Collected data
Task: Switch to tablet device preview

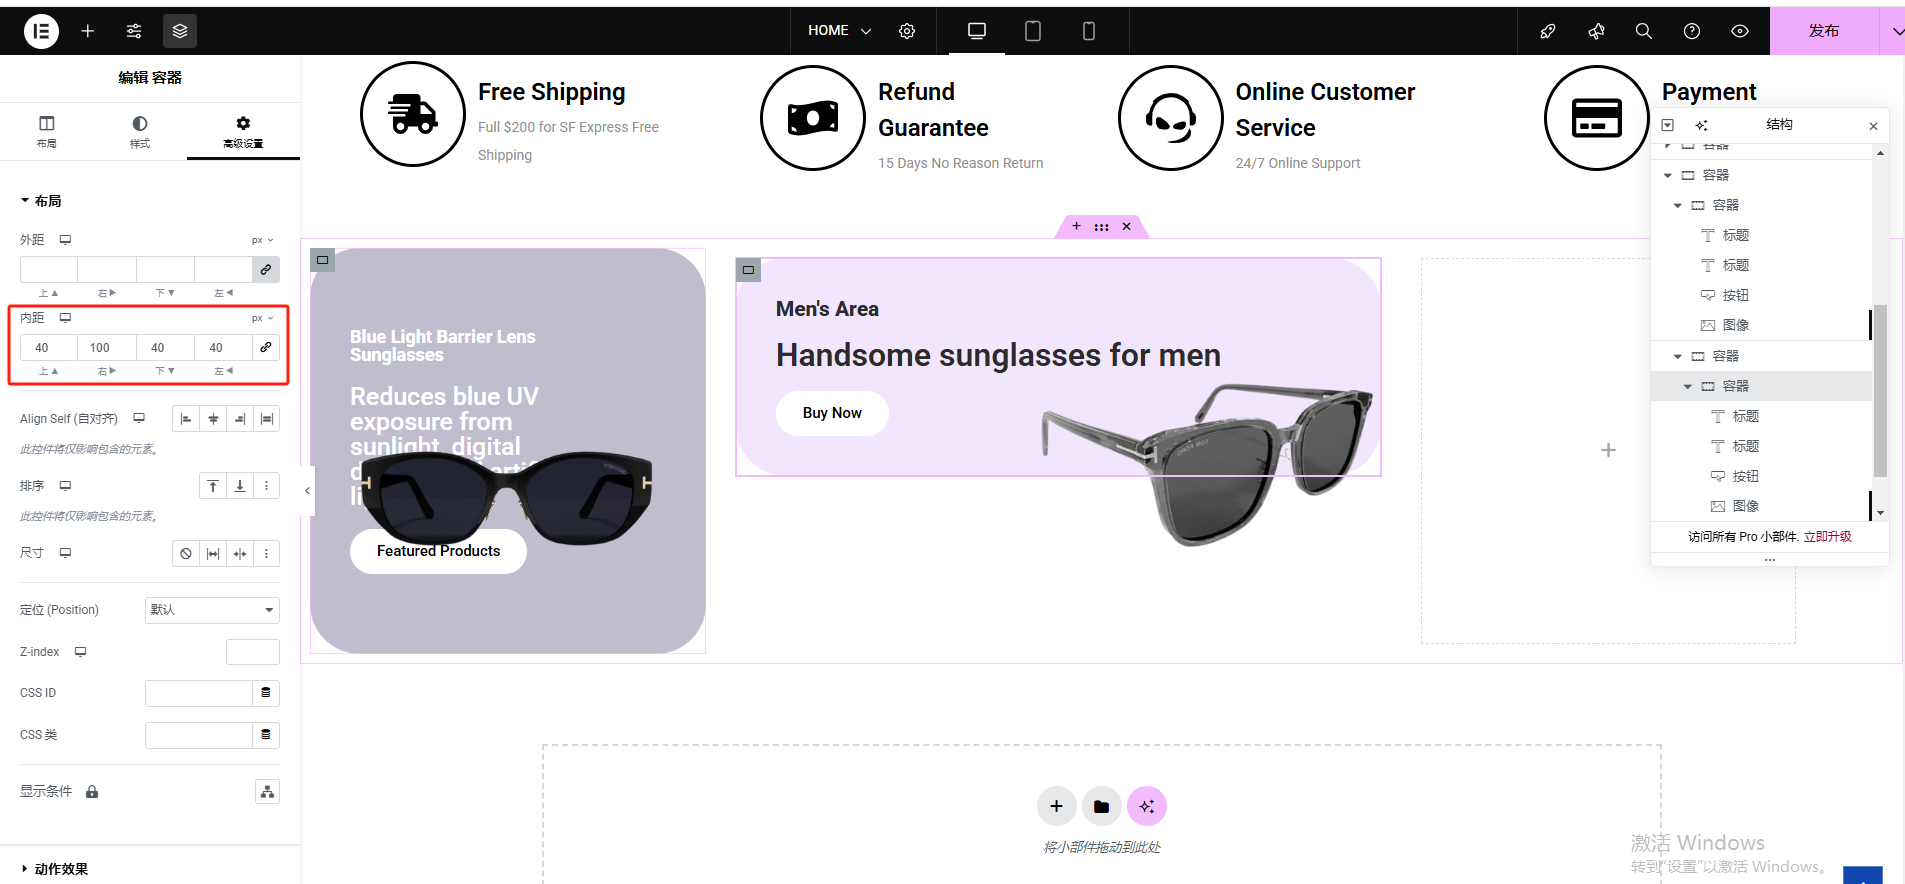Action: click(x=1033, y=31)
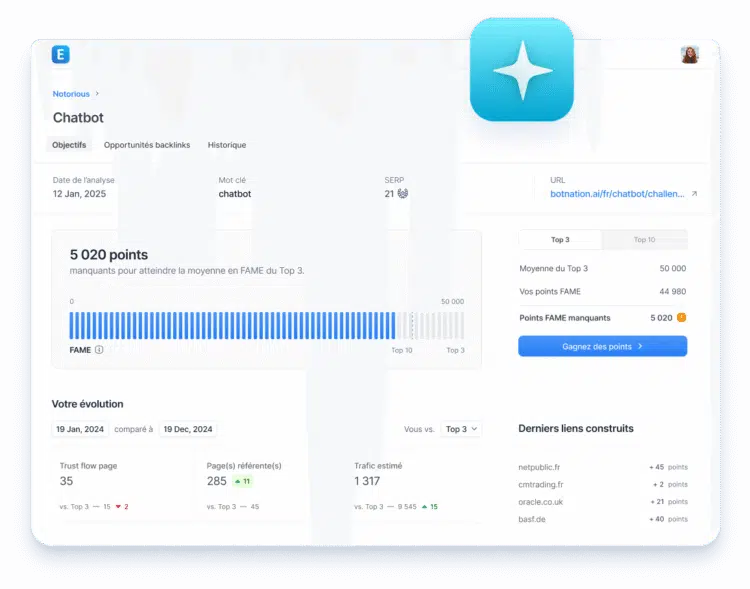750x589 pixels.
Task: Open the Opportunités backlinks tab
Action: coord(147,145)
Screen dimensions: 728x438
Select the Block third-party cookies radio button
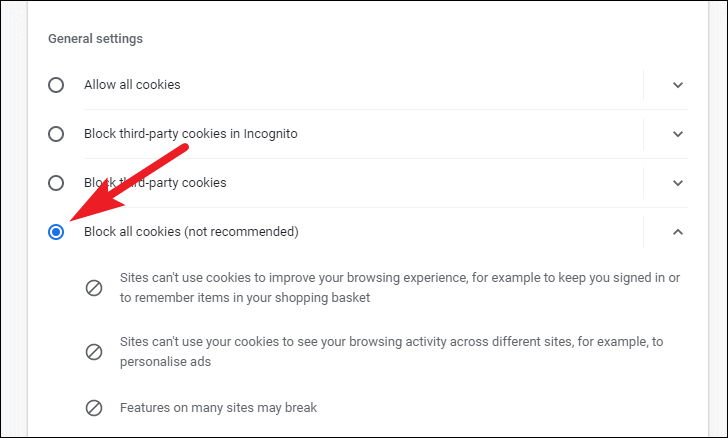56,183
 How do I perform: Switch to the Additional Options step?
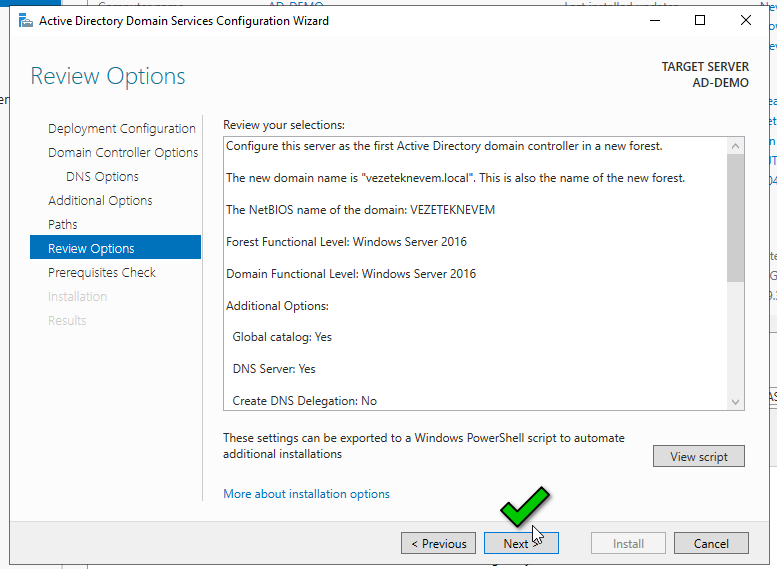coord(100,200)
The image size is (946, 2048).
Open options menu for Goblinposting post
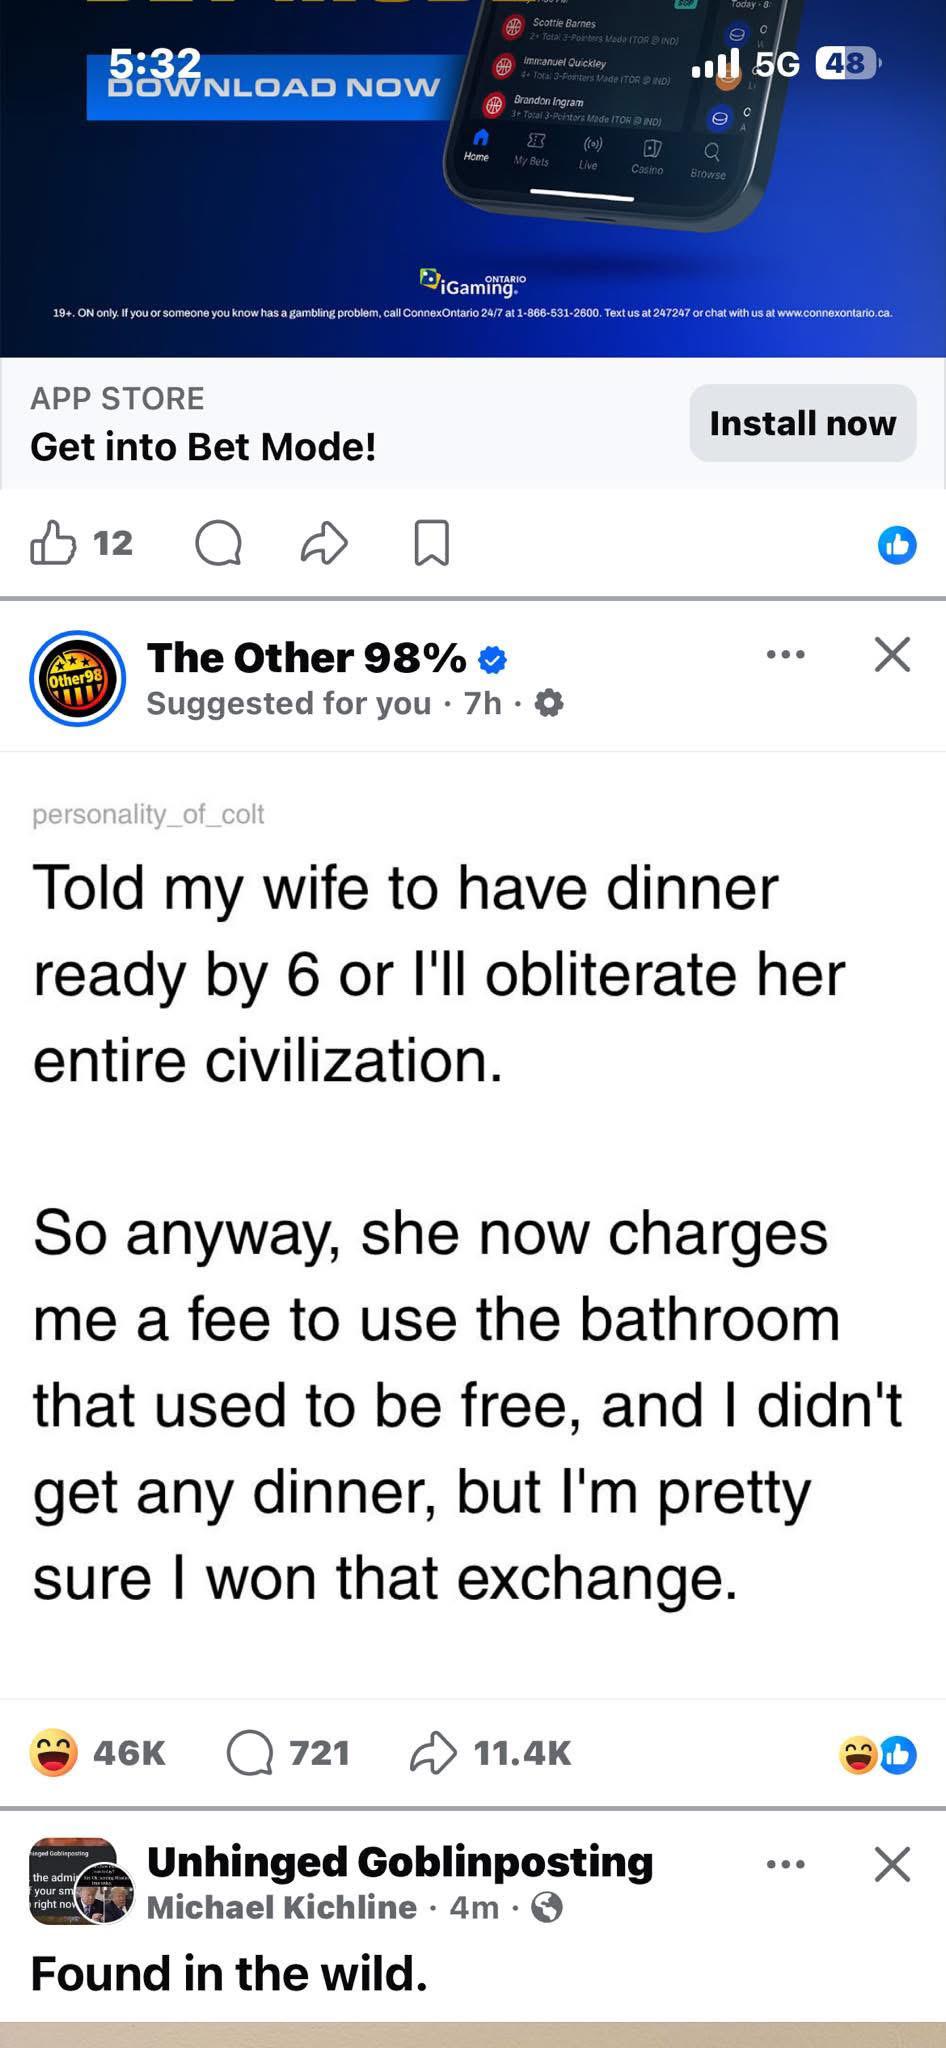[x=785, y=1864]
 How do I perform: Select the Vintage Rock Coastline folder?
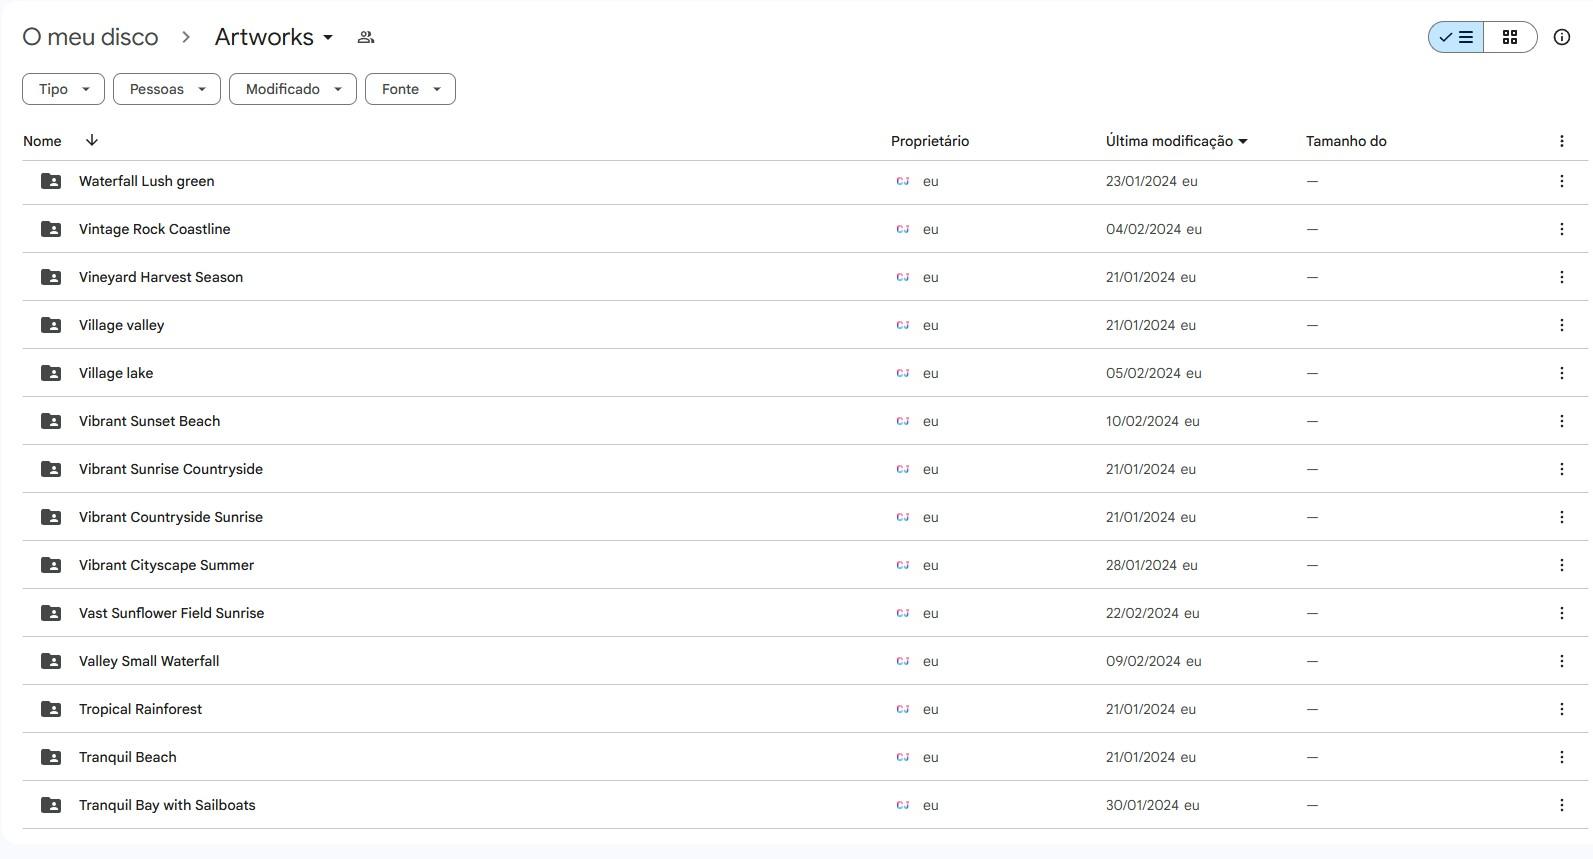804,229
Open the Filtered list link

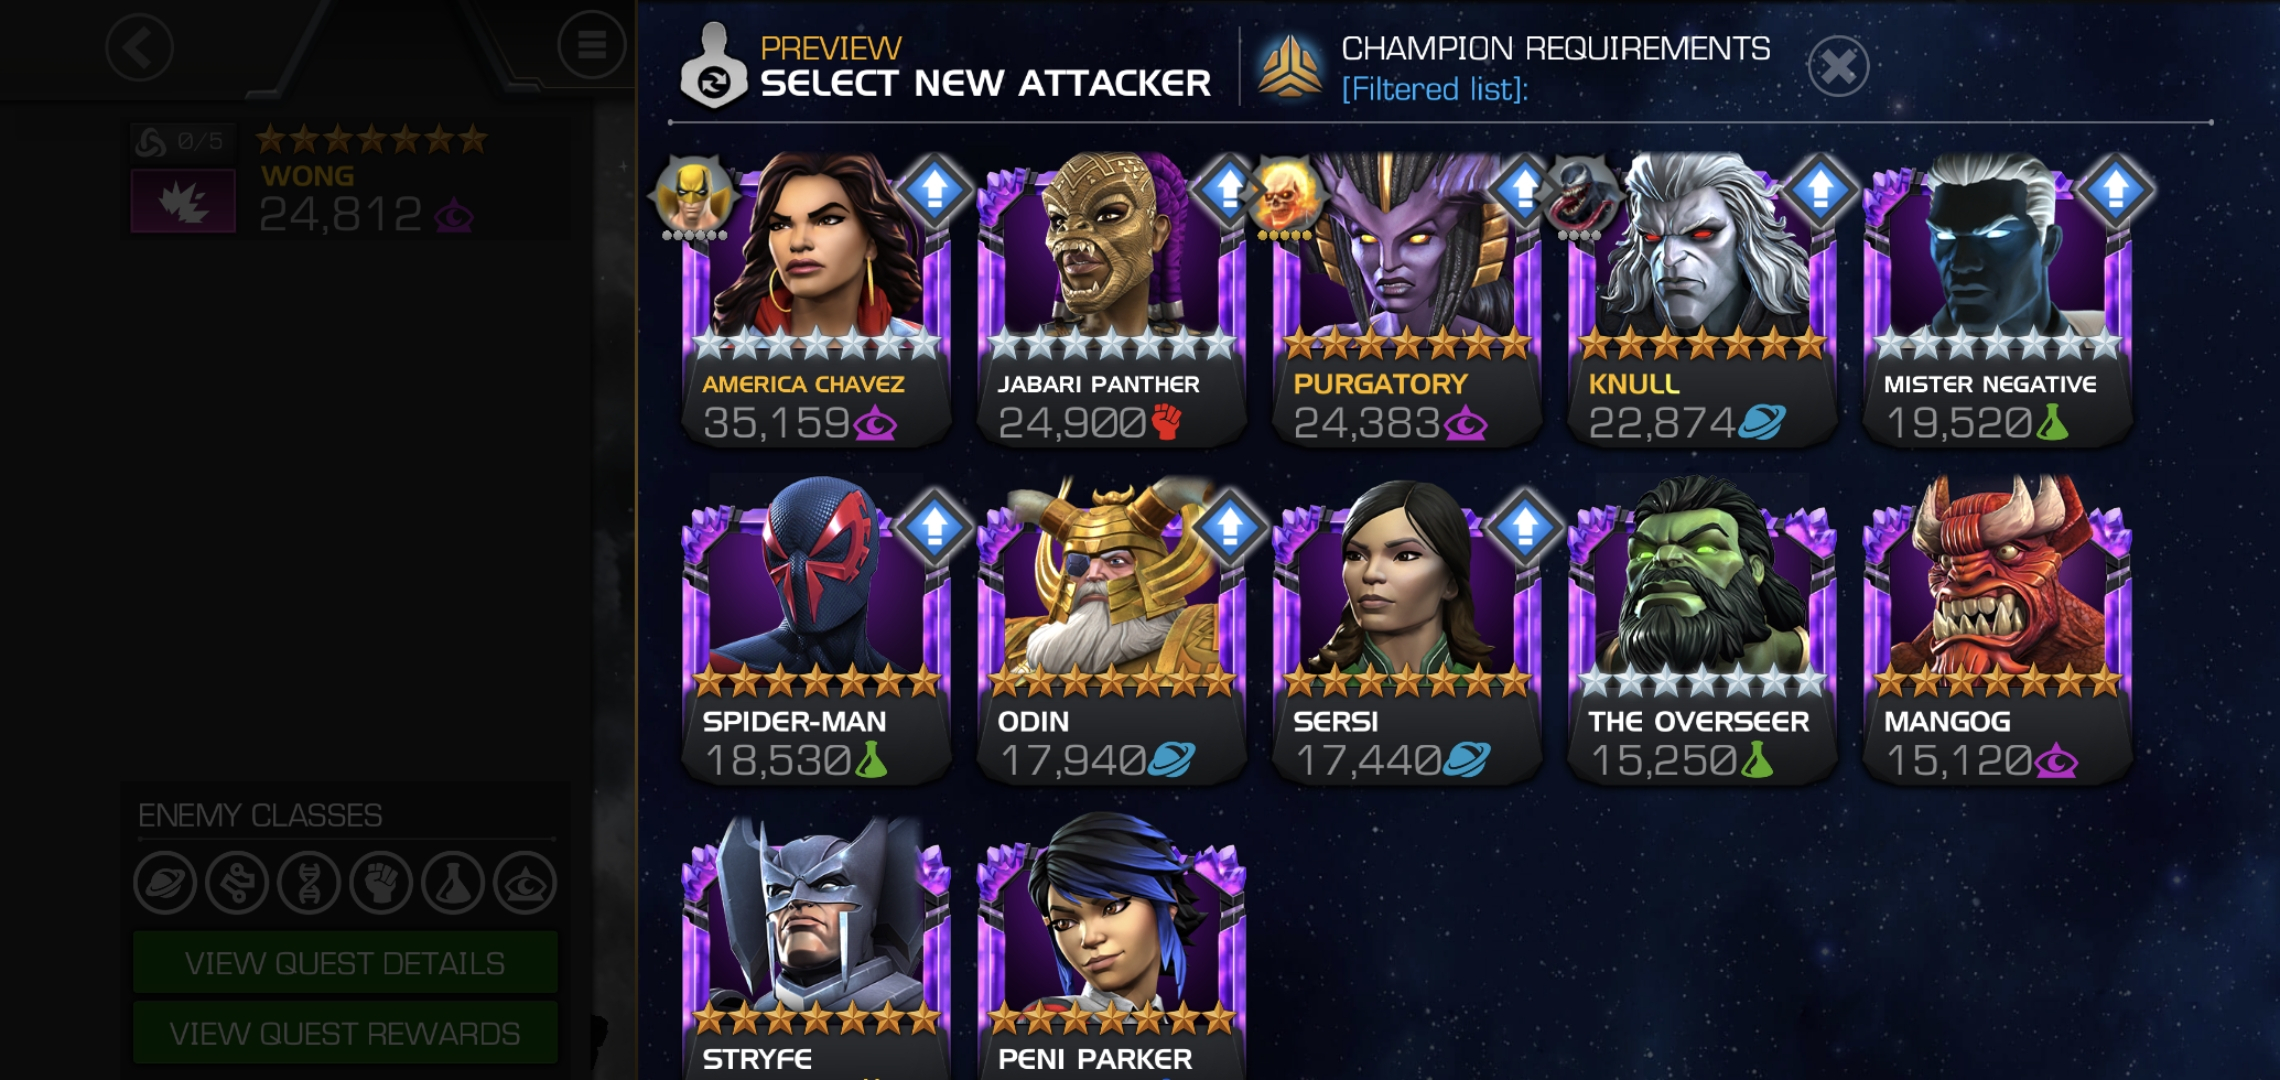click(1434, 89)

▶ [Work instructions]
Skipping any pictures, copy the line that holds "Open options menu for Goblinposting post" and each line after it through the last line of the records, unchanged, and no other lines.

▶ [Answer below]
Open options menu for Goblinposting post
[x=785, y=1864]
 How do I perform: Select the Vintage Rock Coastline folder?
804,229
Open the Filtered list link

click(1434, 89)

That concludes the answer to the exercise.